──────── Data ────────
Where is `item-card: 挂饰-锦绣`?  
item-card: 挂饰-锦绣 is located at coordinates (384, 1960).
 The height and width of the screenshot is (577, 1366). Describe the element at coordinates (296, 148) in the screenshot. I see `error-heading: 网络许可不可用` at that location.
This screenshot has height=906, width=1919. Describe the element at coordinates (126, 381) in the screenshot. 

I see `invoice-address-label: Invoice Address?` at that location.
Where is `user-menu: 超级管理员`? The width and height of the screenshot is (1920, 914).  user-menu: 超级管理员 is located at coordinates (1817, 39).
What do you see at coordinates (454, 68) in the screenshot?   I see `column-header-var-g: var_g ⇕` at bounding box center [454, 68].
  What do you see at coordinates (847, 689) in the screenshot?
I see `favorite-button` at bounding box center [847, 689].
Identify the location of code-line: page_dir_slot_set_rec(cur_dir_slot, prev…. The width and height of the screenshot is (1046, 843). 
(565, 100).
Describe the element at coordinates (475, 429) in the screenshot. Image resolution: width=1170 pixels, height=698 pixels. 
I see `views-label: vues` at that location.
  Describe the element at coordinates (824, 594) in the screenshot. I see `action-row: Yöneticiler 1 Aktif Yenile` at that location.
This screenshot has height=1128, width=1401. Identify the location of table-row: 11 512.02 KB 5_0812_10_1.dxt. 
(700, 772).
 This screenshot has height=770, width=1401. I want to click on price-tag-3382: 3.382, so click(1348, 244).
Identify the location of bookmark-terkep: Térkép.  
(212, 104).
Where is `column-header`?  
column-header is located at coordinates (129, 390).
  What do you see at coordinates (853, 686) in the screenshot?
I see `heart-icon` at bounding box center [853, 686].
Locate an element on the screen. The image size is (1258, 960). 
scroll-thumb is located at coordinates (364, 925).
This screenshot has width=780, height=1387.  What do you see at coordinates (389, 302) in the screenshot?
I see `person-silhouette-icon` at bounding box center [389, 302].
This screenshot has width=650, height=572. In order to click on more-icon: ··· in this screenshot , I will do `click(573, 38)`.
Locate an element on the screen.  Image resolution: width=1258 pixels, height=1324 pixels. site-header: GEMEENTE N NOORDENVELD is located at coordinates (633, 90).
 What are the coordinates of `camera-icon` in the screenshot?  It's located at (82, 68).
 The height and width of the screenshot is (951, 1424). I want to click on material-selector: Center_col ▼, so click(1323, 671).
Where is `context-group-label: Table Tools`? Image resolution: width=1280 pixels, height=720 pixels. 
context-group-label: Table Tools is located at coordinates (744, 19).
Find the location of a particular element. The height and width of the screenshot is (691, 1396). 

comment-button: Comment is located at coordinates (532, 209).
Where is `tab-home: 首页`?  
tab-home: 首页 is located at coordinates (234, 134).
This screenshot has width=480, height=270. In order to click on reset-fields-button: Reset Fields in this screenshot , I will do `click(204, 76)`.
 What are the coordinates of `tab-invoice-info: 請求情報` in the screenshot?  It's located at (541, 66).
────────
Work to be completed | Format the rows above as a Markdown table with two columns, Number and Line, giving each nonblank line its own numbered row and leaving out blank lines.

Exercise solution |
| Number | Line |
|---|---|
| 1 | Where is `item-card: 挂饰-锦绣`?   |
| 2 | item-card: 挂饰-锦绣 is located at coordinates (384, 1960). |
| 3 |  The height and width of the screenshot is (577, 1366). Describe the element at coordinates (296, 148) in the screenshot. I see `error-heading: 网络许可不可用` at that location. |
| 4 | This screenshot has height=906, width=1919. Describe the element at coordinates (126, 381) in the screenshot.  |
| 5 | I see `invoice-address-label: Invoice Address?` at that location. |
| 6 | Where is `user-menu: 超级管理员`? The width and height of the screenshot is (1920, 914).  user-menu: 超级管理员 is located at coordinates (1817, 39). |
| 7 | What do you see at coordinates (454, 68) in the screenshot?   I see `column-header-var-g: var_g ⇕` at bounding box center [454, 68]. |
| 8 |   What do you see at coordinates (847, 689) in the screenshot? |
| 9 | I see `favorite-button` at bounding box center [847, 689]. |
| 10 | Identify the location of code-line: page_dir_slot_set_rec(cur_dir_slot, prev…. The width and height of the screenshot is (1046, 843).  |
| 11 | (565, 100). |
| 12 | Describe the element at coordinates (475, 429) in the screenshot. Image resolution: width=1170 pixels, height=698 pixels.  |
| 13 | I see `views-label: vues` at that location. |
| 14 |   Describe the element at coordinates (824, 594) in the screenshot. I see `action-row: Yöneticiler 1 Aktif Yenile` at that location. |
| 15 | This screenshot has height=1128, width=1401. Identify the location of table-row: 11 512.02 KB 5_0812_10_1.dxt.  |
| 16 | (700, 772). |
| 17 |  This screenshot has height=770, width=1401. I want to click on price-tag-3382: 3.382, so click(1348, 244). |
| 18 | Identify the location of bookmark-terkep: Térkép.   |
| 19 | (212, 104). |
| 20 | Where is `column-header`?   |
| 21 | column-header is located at coordinates (129, 390). |
| 22 |   What do you see at coordinates (853, 686) in the screenshot? |
| 23 | I see `heart-icon` at bounding box center [853, 686]. |
| 24 | Locate an element on the screen. The image size is (1258, 960).  |
| 25 | scroll-thumb is located at coordinates (364, 925). |
| 26 | This screenshot has width=780, height=1387.  What do you see at coordinates (389, 302) in the screenshot? |
| 27 | I see `person-silhouette-icon` at bounding box center [389, 302]. |
| 28 | This screenshot has width=650, height=572. In order to click on more-icon: ··· in this screenshot , I will do `click(573, 38)`. |
| 29 | Locate an element on the screen.  Image resolution: width=1258 pixels, height=1324 pixels. site-header: GEMEENTE N NOORDENVELD is located at coordinates (633, 90). |
| 30 |  What are the coordinates of `camera-icon` in the screenshot?  It's located at (82, 68). |
| 31 |  The height and width of the screenshot is (951, 1424). I want to click on material-selector: Center_col ▼, so click(1323, 671). |
| 32 | Where is `context-group-label: Table Tools`? Image resolution: width=1280 pixels, height=720 pixels.  |
| 33 | context-group-label: Table Tools is located at coordinates (744, 19). |
| 34 | Find the location of a particular element. The height and width of the screenshot is (691, 1396).  |
| 35 | comment-button: Comment is located at coordinates (532, 209). |
| 36 | Where is `tab-home: 首页`?   |
| 37 | tab-home: 首页 is located at coordinates (234, 134). |
| 38 | This screenshot has width=480, height=270. In order to click on reset-fields-button: Reset Fields in this screenshot , I will do `click(204, 76)`. |
| 39 |  What are the coordinates of `tab-invoice-info: 請求情報` in the screenshot?  It's located at (541, 66). |